> _Stored items_
* * * *

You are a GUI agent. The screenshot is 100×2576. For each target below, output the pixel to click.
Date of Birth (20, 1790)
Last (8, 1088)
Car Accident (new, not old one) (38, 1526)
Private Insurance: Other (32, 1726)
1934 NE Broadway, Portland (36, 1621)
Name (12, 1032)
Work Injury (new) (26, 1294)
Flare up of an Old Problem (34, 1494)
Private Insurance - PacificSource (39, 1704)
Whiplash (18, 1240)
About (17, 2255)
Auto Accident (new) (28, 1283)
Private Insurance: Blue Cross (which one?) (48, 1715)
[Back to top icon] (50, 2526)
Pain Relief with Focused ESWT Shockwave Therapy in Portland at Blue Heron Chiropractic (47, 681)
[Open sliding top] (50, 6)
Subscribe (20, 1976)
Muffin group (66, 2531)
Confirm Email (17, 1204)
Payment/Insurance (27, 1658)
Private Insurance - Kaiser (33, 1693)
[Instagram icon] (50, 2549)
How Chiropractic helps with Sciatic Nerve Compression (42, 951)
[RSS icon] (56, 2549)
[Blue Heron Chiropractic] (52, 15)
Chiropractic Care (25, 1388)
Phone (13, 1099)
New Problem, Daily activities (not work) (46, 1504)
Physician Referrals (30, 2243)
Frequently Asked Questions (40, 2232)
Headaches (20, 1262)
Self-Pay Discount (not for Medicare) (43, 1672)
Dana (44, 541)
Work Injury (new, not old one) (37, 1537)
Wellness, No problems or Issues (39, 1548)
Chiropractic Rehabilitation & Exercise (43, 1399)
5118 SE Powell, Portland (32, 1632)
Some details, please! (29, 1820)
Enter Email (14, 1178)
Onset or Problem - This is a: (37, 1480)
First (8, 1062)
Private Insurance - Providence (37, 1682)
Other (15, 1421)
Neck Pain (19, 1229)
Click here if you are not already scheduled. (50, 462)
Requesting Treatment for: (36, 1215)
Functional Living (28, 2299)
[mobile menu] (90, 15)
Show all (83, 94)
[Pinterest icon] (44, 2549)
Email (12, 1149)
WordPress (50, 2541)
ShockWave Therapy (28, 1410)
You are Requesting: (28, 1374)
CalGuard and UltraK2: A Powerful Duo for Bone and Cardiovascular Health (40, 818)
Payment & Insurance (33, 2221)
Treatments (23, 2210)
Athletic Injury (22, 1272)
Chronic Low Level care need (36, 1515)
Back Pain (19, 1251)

* * * *

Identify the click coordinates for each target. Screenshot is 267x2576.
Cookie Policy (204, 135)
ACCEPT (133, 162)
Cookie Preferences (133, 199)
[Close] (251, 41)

* * * *

> _Assignment_
Could you set down, word for word, only the lines above from the line with "You are a GUI" to the line with "Auto Accident (new) (28, 1283)", including both?

> _Result below_
You are a GUI agent. The screenshot is 100×2576. For each target below, output the pixel to click.
Date of Birth (20, 1790)
Last (8, 1088)
Car Accident (new, not old one) (38, 1526)
Private Insurance: Other (32, 1726)
1934 NE Broadway, Portland (36, 1621)
Name (12, 1032)
Work Injury (new) (26, 1294)
Flare up of an Old Problem (34, 1494)
Private Insurance - PacificSource (39, 1704)
Whiplash (18, 1240)
About (17, 2255)
Auto Accident (new) (28, 1283)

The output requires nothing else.